The introduction of the draft bill may determine when the New RETT Act would become applicable (”Cut-off Date”). We, therefore, currently assume that the Cut-off Date could be on or around 8 November 2018. (However, the German legislature might prefer to introduce the draft bill even earlier without feedback from the state finance ministers to shorten any potential retro-active effect, in which case the Cut-off Date would be earlier).
II. Grandfathering Provisions
It is still unclear how the New RETT Act will deal with transactions for which a share purchase agreement (”SPA”) has been signed prior to the Cut-off Date but which will be completed only thereafter, if the completion of the transaction would be free of RETT under the currently existing RETT regime, but subject to RETT under the New RETT Act.
From our view, the New RETT Act ought to provide for grandfathering provisions under which these transactions will remain exempt from RETT if completion occurs within a certain (short) period after the Cut-off Date (6-9 months) and if the parties to the SPA are irrevocably bound as to each other by such SPA. In this case the parties to the SPA should be entitled to rely on the existing RETT regime (see, inter alia, Federal Constitutional Court NJW 2018, 1379, 1384 marginal 139 et seq.; NJW 2013, 145, 146 marginal 60 et seq.).
However, according to sources close to the process, the legislature is still considering not including such a grandfathering provision in order to avoid a "last run" for share deals under the old regime.

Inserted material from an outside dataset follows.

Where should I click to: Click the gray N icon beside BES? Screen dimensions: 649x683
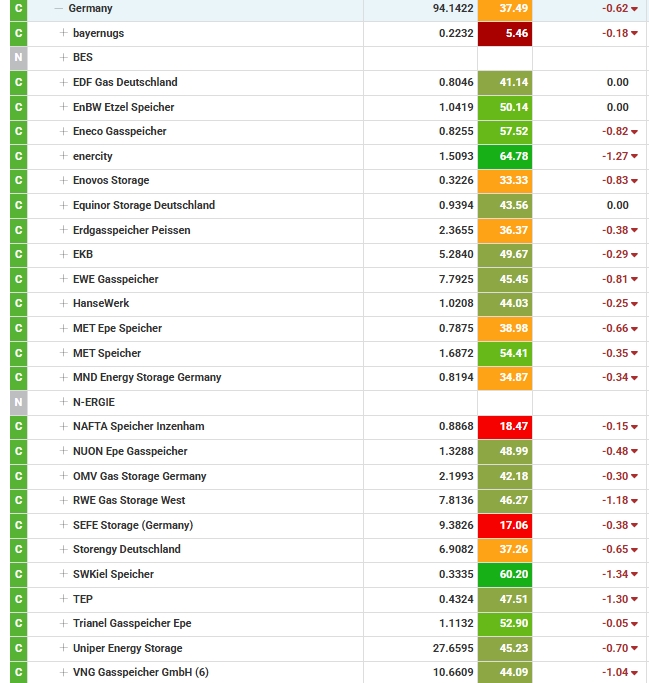tap(18, 58)
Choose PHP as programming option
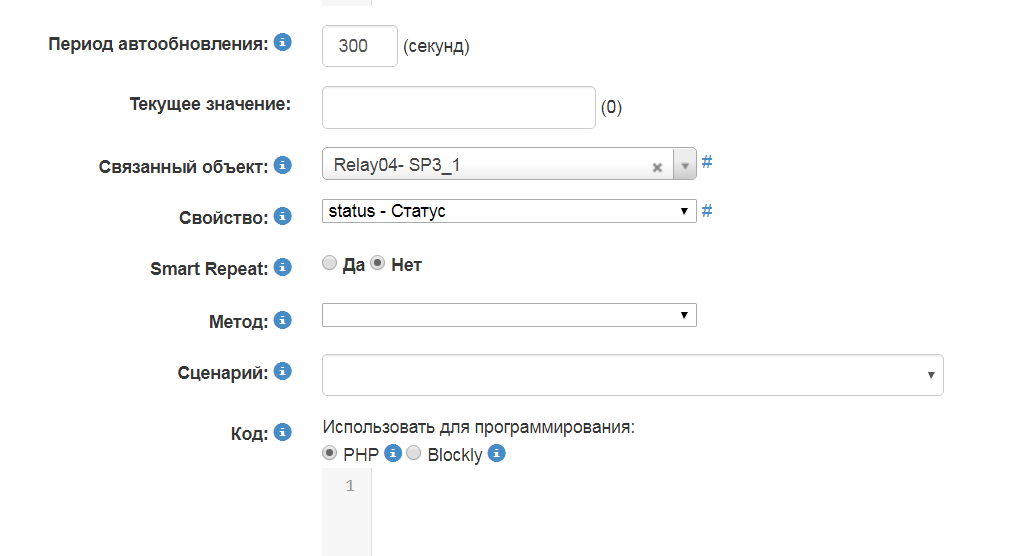Viewport: 1023px width, 556px height. (x=330, y=453)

If the legislature does not include such a provision, we would in that respect consider such New RETT Act as unconstitutional. However, the legislature may consciously accept the risks of a possible partial unconstitutionality of the New RETT Act or may add a grandfathering provision only at a very late stage in the legislative process in order to discourage taxpayers from implementing share deals due to uncertainty on how these transactions will be taxed under the New RETT Act. If the legislature did not include a grandfathering provision and a concerned taxpayer intended to invoke the unconstitutionality of the New RETT Act, the taxpayer would need a lot of patience and liquidity as such a proceeding takes in the aggregate easily six years or more and taxpayers must pay RETT generally within 4 weeks after the relevant tax order has been issued.
Until the new draft of the New RETT Act is published, investors should consider both options—asset and share deals. If possible, share deals should be completed immediately after exchange of contracts. If an interim period between signing and completion cannot be avoided, we recommend including a right to withdraw from the contract if the New RETT Act is introduced into the German Parliament and does not include a grandfathering provision.